Il gioco dei due furbi

Anche questa volta la <i>rupture</i> non ci sarà. Ma la crisi è vicina

di Enrico Cisnetto - 02 maggio 2011

Anche questa volta, la crisi di governo non ci sarà. Ma le tensioni di queste ultime ore – quelle che hanno visto fronteggiarsi Pdl e Lega, come pure Berlusconi e Tremonti – sono destinate a lasciare il segno. Per poi magari diventare decisive prossimamente. Da un lato, Bossi cercava da tempo, per ragioni puramente elettorali, l’occasione giusta per marcare le differenze che lo separano dal premier, e ha pensato – anche grazie ad un errore marchiano del Pd – che la questione della Libia potesse fare il caso suo.

Dall’altro, Berlusconi riapplica il solito schema con cui gioca le partite difficili quando volgono al peggio: cerca un capro espiatorio. Che nella fattispecie, dopo Follini, Casini e Fini, si chiama Tremonti. Le due cose in sé non sono tali da destabilizzare il governo fino al punto di farlo cadere, ma il loro combinato disposto prima o poi sì. A meno che non ci sia qualcuno che, con più sale in zucca di altri, riesca a disinnescare le due micce. Vediamo in dettaglio entrambi gli scenari.

Come ha giustamente notato Stefano Folli, i rapporti tra il leader della Lega e il Cavaliere sono “ai minimi termini”, ed era dai tempi dello “strappo” del 1994-95 che il Carroccio non usava toni così sprezzanti nei confronti del Berlusca. Non siamo di fronte, però, ad una crisi dei rapporti personali – nonostante che la mancata comunicazione sul cambiamento di linea nella vicenda libica abbia lasciato un segno profondo – bensì alla presa d’atto da parte di Bossi che l’alleanza di governo ha dato tutto quello che poteva dare e che, viceversa, da un po’ di tempo a questa parte procura alla base della Lega, ma quel che più conta al suo elettorato diffuso, crescente malessere.

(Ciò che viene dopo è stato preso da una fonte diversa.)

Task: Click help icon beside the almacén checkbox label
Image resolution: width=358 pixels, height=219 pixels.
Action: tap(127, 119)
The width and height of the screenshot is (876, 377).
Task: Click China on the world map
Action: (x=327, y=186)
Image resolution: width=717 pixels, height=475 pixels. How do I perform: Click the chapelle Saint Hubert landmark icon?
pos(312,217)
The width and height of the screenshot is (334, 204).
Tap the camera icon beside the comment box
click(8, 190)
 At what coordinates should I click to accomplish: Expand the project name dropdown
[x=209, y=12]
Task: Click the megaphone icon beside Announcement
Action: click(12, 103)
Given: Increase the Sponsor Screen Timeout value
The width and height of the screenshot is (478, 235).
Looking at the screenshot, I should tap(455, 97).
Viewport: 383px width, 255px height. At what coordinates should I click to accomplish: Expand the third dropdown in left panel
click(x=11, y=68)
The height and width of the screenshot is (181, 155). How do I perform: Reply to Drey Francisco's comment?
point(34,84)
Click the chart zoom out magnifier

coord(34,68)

I primi ad essere più sensibili a questa percezione sono stati i governatori e i sindaci leghisti – da Zaia a Tosi – ma poi anche i ministri hanno cominciato a dire a Bossi che prima o poi bisognerà tagliare la corda. L’evolversi della vicenda libica – che nel linguaggio leghista è riassumibile in “spender soldi per andar dietro agli interessi di Sarkozy prima e di Obama ora” – rappresentava l’occasione perfetta per prendere le distanze.

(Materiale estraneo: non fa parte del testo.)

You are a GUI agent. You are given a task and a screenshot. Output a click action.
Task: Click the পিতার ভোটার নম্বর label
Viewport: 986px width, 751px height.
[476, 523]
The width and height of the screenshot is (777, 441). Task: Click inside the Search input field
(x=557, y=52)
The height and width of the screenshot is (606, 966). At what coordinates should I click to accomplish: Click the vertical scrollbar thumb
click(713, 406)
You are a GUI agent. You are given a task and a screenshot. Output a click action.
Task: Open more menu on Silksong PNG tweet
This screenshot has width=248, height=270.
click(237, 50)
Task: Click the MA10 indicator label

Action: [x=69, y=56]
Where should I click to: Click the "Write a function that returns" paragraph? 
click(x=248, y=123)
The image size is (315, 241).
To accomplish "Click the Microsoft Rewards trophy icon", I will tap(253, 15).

Anche perché Bersani ha aperto un varco enorme quando ha chiesto il voto parlamentare su una mozione “anti-guerra”, senza accorgersi che quella era prima di tutto la posizione del Quirinale, che nella circostanza ha tenuto i contatti con gli americani (non a caso Obama alla Casa Bianca ha ricevuto Napolitano ma non Berlusconi).

Per questo Bossi ha preso tre piccioni con una fava: ha mandato un messaggio di autonomia alla vigilia delle amministrative, che dovrebbe aiutarlo a fare il pieno di voti; ha messo il premier nelle condizioni di mettere sul piatto merce di scambio (le nomine ci sono già state, ma c’è sempre potere da negoziare) se vuole recuperare; ha spiazzato Bersani, costringendolo o a inseguirlo e rompere così con Napolitano, o a lasciare alla Lega i galloni del “no war” per evitare di rompere con il Quirinale, ma a quel punto salvando il governo (in questo caso doppio guadagno per Bossi, fa il pieno di consenso sulla Libia e non fa cadere il governo). Questo per Bossi significa cuocere a fuoco lento il Cavaliere, esattamente come a Milano, dove non a caso ha fatto intuire di non affaticarsi più di tanto a portar voti alla mai amata Moratti quando ieri ha dichiarato che “a Milano corre Berlusconi, se si perde, perde Berlusconi”.

Insomma, sul caso libico, e in particolare sulla vicenda della “mozione parlamentare”, probabilmente ci si metterà una pezza – specie se il premier lascerà il pallino in mano al Capo dello Stato – ma sulla questione di fondo, cioè il progressivo venir meno del collante che ha tenuto insieme Pdl e Lega come maggioranza di governo, la rottura sembra sancita. E attiene alla perdita di leadership da parte di Berlusconi, che Bossi considera irreversibile. Per questo il presidente del Consiglio ha deciso di giocare per l’ennesima volta la carta del “traditore”. Individuare, cioè, qualcuno su cui far ricadere la colpa, in modo da provare a rinegoziare il patto con la Lega o contenere il danno sul piano del consenso elettorale. E questo qualcuno si chiama Tremonti.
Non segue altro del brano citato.